Data provided
####################

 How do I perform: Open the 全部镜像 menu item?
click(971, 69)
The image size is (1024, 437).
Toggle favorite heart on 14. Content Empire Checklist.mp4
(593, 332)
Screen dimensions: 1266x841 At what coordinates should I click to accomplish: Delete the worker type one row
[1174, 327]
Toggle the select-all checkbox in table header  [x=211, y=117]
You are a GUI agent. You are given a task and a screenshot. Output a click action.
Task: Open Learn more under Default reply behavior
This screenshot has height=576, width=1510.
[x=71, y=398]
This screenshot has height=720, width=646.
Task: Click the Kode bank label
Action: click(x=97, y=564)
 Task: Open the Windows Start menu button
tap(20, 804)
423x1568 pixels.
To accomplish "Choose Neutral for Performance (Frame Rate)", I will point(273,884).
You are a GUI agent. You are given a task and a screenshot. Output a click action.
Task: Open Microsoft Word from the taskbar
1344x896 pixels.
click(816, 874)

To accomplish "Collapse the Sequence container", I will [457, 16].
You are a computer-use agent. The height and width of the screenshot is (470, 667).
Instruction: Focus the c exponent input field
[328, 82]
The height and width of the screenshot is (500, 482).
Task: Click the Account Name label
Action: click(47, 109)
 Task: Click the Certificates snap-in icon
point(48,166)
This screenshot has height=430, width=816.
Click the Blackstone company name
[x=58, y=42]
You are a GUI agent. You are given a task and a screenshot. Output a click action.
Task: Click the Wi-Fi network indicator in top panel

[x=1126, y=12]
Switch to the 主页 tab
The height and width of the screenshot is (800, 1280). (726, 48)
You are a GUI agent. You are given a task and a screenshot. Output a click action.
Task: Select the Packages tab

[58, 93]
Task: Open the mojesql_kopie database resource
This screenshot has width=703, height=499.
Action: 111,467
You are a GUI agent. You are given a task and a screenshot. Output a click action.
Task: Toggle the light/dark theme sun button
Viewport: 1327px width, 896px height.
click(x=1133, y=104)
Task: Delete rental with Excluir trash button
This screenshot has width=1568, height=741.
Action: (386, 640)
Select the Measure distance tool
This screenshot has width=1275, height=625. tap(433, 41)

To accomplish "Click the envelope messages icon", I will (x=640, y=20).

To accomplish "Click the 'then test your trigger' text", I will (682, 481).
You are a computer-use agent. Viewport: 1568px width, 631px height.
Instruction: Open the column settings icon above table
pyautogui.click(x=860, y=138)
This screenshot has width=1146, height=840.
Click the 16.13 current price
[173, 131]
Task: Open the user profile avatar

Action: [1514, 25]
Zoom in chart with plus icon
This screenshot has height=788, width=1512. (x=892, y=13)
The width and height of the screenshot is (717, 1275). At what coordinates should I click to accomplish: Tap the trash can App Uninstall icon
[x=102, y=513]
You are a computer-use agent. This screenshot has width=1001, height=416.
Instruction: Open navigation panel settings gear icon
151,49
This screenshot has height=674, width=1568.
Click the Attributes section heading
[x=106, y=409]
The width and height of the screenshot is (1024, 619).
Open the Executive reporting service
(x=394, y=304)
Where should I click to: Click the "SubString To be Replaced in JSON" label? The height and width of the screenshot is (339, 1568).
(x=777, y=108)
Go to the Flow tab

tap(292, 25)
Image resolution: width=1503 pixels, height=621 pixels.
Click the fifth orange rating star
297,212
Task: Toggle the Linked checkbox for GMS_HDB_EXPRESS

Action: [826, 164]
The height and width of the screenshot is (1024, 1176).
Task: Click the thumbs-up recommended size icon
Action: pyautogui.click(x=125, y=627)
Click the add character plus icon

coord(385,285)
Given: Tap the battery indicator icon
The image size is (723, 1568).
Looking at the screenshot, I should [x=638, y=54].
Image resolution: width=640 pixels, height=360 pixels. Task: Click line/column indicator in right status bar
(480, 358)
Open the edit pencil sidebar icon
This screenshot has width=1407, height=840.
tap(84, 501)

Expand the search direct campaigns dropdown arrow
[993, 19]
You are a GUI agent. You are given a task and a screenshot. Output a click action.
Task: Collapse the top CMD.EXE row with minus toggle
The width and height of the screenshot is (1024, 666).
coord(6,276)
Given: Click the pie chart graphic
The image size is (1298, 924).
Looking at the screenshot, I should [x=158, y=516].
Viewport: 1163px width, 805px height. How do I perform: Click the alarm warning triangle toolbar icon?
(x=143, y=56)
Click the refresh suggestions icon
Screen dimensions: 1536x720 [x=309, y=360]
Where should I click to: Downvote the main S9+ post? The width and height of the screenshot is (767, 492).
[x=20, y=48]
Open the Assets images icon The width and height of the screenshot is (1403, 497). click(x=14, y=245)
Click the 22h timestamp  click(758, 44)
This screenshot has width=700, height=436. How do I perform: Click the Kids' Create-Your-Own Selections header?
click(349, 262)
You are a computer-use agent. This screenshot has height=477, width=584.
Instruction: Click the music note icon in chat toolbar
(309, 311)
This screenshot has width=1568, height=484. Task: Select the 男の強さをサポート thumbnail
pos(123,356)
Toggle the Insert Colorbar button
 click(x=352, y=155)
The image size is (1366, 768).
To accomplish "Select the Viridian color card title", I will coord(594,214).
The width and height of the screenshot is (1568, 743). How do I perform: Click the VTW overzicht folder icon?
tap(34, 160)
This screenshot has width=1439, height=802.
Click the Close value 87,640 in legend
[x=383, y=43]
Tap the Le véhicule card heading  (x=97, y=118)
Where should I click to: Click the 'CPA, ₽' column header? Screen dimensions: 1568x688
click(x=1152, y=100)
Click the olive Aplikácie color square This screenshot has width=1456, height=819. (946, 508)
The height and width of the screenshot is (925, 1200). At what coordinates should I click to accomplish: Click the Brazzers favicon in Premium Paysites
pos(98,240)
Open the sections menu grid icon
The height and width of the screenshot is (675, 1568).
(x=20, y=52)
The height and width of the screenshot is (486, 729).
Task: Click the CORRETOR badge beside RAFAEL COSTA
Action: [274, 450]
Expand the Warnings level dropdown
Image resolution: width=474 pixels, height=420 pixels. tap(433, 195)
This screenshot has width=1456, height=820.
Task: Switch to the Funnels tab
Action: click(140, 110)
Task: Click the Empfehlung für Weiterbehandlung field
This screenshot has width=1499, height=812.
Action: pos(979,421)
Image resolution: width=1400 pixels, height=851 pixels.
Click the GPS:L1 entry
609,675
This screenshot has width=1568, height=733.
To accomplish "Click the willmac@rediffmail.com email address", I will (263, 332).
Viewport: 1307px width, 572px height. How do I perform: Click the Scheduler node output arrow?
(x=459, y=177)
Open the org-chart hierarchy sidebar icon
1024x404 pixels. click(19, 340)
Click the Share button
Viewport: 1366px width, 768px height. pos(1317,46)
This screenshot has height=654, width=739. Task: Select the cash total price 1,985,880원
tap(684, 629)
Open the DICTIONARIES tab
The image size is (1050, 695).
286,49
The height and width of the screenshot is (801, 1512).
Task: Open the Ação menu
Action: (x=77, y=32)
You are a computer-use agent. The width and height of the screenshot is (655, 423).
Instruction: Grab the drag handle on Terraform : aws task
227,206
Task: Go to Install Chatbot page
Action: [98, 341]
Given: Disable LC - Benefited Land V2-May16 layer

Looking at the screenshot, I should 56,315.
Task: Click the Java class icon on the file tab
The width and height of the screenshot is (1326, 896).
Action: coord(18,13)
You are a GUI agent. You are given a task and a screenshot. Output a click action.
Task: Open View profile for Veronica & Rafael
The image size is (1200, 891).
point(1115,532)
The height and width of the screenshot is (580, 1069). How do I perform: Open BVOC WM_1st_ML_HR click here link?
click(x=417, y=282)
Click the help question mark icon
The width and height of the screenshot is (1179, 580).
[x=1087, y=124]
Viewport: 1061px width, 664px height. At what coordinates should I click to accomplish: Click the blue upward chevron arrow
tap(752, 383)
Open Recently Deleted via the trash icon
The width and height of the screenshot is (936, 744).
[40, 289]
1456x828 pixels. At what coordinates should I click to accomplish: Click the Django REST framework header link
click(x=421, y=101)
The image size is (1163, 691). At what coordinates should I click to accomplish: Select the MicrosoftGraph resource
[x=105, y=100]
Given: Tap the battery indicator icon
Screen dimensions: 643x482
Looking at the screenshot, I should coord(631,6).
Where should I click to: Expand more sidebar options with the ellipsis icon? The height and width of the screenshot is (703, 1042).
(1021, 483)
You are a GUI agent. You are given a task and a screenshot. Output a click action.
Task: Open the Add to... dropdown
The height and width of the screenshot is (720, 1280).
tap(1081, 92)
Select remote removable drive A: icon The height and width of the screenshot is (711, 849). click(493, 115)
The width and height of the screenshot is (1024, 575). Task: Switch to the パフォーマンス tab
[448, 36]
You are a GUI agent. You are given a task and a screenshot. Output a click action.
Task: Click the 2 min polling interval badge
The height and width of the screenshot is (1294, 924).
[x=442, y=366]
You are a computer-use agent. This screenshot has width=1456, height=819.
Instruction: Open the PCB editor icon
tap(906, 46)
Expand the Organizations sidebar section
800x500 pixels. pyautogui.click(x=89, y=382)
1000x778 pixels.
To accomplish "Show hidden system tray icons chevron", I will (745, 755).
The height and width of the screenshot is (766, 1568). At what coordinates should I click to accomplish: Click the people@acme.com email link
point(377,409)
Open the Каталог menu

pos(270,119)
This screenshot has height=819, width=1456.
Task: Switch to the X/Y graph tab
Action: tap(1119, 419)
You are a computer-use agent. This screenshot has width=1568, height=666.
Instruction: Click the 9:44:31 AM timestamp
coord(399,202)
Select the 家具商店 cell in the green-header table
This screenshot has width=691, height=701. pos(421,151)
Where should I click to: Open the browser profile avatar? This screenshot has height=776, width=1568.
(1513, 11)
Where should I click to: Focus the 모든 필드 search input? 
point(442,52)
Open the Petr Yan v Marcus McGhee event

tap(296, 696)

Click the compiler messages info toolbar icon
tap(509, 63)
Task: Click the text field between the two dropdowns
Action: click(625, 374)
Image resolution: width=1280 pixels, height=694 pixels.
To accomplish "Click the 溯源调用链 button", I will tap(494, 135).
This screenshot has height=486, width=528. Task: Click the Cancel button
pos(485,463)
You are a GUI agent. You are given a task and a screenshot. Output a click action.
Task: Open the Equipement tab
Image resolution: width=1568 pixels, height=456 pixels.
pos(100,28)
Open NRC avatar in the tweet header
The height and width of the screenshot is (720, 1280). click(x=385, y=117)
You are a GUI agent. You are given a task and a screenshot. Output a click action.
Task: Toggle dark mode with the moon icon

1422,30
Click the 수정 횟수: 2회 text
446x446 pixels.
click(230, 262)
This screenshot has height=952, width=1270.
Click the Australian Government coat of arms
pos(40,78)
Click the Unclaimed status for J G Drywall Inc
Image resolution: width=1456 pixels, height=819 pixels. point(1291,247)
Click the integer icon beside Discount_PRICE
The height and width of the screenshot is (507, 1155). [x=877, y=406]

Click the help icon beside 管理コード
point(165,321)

####################

Stated task
Convert the stretch of entries from the line containing "The width and height of the screenshot is (717, 1275)." through the line containing "coord(385,285)" into a numbered list, leaving out blank lines.

Solution below
1. The width and height of the screenshot is (717, 1275). At what coordinates should I click to accomplish: Tap the trash can App Uninstall icon
2. [x=102, y=513]
3. You are a computer-use agent. This screenshot has width=1001, height=416.
4. Instruction: Open navigation panel settings gear icon
5. 151,49
6. This screenshot has height=674, width=1568.
7. Click the Attributes section heading
8. [x=106, y=409]
9. The width and height of the screenshot is (1024, 619).
10. Open the Executive reporting service
11. (x=394, y=304)
12. Where should I click to: Click the "SubString To be Replaced in JSON" label? The height and width of the screenshot is (339, 1568).
13. (x=777, y=108)
14. Go to the Flow tab
15. tap(292, 25)
16. Image resolution: width=1503 pixels, height=621 pixels.
17. Click the fifth orange rating star
18. 297,212
19. Task: Toggle the Linked checkbox for GMS_HDB_EXPRESS
20. Action: [826, 164]
21. The height and width of the screenshot is (1024, 1176).
22. Task: Click the thumbs-up recommended size icon
23. Action: pyautogui.click(x=125, y=627)
24. Click the add character plus icon
25. coord(385,285)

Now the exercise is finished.